Lewis Hamilton said he could not stop crying after he recovered from the “bottom of the barrel” to end his mammoth 945-day winless streak by claiming an emotional victory at Sunday’s British Grand Prix.

The Stevenage-born driver extended his record number of wins in front of his adoring home crowd to nine following a fascinating dry-wet-dry race in front of 164,000 spectators at Silverstone.

Remarkably, it marked the 39-year-old’s first victory in Formula One since he last triumphed in Saudi Arabia on December 5, 2021. Hamilton lost the ensuing round in Abu Dhabi – as Max Verstappen denied him a record eighth world crown in the most contentious race in the sport’s history.

Here, Hamilton admitted he battled with mental health issues in the wake of his 2021 championship defeat, and doubted if he would ever re-enter the winner’s circle.

After stepping out of his Mercedes machine, Hamilton embraced his father Anthony – the man who sent him on his road to glory. The hug lasted for nearly 20 seconds before the sobbing Briton removed his crash helmet and balaclava, and wiped away tears.

Hamilton then jumped over a barrier before lapping up the adulation of the record crowd draped in a Union flag.

Lewis Hamilton on his way to victory at SilverstoneLewis Hamilton on his way to victory at Silverstone (Image: PA)

“I am still crying,” he said, moments later. “There is no greater feeling than to finish at the front here. It is so tough for everyone. But the important thing is how you continue to get up and dig deep even when you feel like you’re at the bottom of the barrel.

“There have definitely been days since 2021 where I didn’t feel I was good enough or I would get back to where I am today but I have had great people around me and supporting me.”

Hamilton, who is leaving Mercedes to join Ferrari next season, then took to the podium as God Save The King rang around Silverstone.

Later, he was asked why he was so emotional.

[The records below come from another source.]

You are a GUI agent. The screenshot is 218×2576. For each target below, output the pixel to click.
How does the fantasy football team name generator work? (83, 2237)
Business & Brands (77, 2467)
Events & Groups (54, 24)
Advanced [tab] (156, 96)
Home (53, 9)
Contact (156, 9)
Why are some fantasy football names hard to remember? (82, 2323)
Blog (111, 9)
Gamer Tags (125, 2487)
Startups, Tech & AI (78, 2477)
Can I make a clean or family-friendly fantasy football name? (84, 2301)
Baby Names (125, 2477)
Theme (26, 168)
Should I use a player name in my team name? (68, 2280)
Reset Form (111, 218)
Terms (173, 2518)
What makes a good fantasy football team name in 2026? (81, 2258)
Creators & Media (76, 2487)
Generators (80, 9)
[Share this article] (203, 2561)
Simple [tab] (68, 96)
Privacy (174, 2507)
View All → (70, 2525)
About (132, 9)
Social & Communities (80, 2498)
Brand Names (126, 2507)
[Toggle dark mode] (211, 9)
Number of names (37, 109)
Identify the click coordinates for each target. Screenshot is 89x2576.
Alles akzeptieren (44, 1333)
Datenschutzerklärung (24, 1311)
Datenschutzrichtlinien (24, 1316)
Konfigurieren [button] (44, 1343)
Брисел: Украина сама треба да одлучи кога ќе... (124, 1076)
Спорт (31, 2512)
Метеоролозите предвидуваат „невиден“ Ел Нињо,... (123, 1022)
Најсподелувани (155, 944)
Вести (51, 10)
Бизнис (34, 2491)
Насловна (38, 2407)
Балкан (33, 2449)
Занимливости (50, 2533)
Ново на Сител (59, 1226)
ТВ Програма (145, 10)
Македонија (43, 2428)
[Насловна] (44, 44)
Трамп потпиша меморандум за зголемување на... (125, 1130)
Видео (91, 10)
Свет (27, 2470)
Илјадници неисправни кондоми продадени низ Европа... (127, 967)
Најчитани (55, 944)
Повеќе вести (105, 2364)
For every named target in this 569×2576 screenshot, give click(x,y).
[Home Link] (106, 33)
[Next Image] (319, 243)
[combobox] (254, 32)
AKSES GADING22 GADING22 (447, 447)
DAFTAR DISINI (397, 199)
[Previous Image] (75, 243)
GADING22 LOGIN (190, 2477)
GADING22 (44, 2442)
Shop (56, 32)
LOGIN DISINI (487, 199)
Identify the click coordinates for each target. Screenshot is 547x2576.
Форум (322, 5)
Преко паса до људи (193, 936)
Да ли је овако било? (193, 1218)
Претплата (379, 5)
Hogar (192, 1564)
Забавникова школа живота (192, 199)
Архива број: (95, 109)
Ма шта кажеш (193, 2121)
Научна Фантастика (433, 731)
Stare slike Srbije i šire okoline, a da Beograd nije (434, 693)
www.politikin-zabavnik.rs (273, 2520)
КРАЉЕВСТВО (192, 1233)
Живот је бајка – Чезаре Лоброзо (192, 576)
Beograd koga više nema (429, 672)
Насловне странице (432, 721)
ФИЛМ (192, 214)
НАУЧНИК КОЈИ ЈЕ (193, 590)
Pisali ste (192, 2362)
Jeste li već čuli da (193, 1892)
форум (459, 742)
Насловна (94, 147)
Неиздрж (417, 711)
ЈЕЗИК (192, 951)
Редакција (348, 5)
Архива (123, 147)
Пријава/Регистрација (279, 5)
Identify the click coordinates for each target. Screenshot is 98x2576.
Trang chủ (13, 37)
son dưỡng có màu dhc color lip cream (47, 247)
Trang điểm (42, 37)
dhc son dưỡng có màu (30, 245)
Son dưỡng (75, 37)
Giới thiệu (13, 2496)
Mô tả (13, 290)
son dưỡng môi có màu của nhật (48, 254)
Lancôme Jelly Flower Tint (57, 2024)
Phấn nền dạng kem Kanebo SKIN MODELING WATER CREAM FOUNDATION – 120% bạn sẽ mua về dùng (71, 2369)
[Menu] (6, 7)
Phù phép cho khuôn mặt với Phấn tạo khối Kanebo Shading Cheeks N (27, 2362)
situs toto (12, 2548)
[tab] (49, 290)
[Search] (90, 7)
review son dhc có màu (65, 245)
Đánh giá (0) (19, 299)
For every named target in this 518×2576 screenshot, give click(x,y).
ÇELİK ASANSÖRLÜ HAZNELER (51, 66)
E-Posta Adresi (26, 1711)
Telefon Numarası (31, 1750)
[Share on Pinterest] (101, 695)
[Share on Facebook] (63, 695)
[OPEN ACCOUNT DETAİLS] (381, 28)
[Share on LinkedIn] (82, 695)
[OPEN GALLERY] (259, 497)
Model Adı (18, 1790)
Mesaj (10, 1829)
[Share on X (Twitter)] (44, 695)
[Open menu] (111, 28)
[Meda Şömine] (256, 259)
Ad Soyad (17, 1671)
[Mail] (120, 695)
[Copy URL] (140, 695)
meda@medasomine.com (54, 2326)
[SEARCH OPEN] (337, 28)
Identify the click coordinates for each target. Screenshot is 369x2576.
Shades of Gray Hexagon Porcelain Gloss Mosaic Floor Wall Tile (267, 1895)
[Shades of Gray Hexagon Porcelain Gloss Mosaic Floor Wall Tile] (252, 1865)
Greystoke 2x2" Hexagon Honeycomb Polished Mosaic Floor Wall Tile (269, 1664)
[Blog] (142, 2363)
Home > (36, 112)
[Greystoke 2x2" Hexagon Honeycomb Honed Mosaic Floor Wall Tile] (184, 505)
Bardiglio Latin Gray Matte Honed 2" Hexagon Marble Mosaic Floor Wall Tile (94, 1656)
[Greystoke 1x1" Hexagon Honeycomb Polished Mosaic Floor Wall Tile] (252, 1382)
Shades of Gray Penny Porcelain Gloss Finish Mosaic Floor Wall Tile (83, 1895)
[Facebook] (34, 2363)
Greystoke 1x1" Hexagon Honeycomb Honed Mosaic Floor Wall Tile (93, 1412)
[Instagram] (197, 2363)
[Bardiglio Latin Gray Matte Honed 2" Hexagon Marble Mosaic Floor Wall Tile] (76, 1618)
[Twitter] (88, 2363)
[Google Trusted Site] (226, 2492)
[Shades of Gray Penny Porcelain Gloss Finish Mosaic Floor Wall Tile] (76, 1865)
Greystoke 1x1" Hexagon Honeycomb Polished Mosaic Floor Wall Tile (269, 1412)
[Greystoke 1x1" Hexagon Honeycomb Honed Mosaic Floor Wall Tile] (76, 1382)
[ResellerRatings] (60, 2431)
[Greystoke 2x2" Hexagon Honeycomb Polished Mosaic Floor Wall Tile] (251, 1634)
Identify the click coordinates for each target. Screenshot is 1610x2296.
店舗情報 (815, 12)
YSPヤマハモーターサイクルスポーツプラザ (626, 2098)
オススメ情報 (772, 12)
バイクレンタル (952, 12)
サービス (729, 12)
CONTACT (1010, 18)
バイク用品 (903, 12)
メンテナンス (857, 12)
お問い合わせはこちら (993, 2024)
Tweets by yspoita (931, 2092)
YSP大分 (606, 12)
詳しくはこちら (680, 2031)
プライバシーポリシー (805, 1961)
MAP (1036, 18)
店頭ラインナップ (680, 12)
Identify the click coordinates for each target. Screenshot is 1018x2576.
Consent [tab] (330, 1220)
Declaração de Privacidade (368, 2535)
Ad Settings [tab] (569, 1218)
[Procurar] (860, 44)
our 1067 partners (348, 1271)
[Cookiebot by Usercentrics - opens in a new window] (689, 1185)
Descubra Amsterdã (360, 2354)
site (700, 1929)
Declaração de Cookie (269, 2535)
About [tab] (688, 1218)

“It is the adversity that we have gone through as a team, and the adversity that I have personally experienced,” he explained. “Those challenges to get out of bed every day and give it my best shot.

“There are so many times where you feel like you give it your best shot and it is just not good enough.

“We live in a time where mental health is such as serious issue and I am not going to lie, I have experienced that.

“When I came back in 2022 I honestly thought I was over it (Abu Dhabi 2021) and I wasn’t and it has taken a long time to heal that feeling and that is only natural for anyone that has had an experience like that.

“This is the longest stint that I have not had a win – 945 days – and the emotion that has accumulated over that time, could make this one of the most special victories for me, if not the most special one. I have never cried from a win before, it just came out of me.”

Hamilton started second, and took the lead from team-mate George Russell with a fine move at Stowe on lap 18.

But as the rain worsened, both Hamilton and Russell ran off the track at the beginning of the proceeding lap, with Norris moving ahead of Russell at Copse, and then Hamilton at Abbey on lap 20.

Norris’s McLaren team-mate Oscar Piastri was also on the move, driving round the outside of Russell at the Loop and heading into the Wellington Straight, before the Australian cleared Hamilton at Stowe.

Suddenly it was a McLaren one-two. Hamilton and Russell relegated to third and fourth respectively.

Verstappen, back in fifth and struggling, rolled the strategy dice to move to the intermediate tyres. Norris, Hamilton and Russell immediately switched to the wet rubber. As McLaren serviced Norris, Piastri was left out on dry tyres, and his afternoon as a contender was over.

On lap 33, Russell was told to retire the car from third place following a water leak failure with Norris seemingly on his way to victory.

But as the track dried out, Mercedes pulled Hamilton into the pits for slicks, and Verstappen, now up to third, stopped for dry rubber, too.

Norris was left out on old inters, and when he changed to dry tyres at the end of lap 40, his lead had been wiped out with Hamilton swooping into first place.

Hamilton then rolled back the years to take his 104th career win, with Verstappen demoting Norris to third.

“Get in there, Lewis,” yelled Hamilton’s race engineer, Peter Bonnington. “You are the man! You are the man! I have been waiting for this.”

Hamilton’s voice cracked as he replied: “Thank you so much, guys. It means a lot to get this one. I love you guys.”

Crying in his cockpit, Hamilton added: “I love you, Bono.”

Mercedes team principal Toto Wolff joined the radio love-in, saying: “We never give up and what a sign-off for our last race at the British Grand Prix. We couldn’t wish for anything better.”

Despite being on the back foot for much of the race, Verstappen managed to extend his championship lead over Norris to 84 points.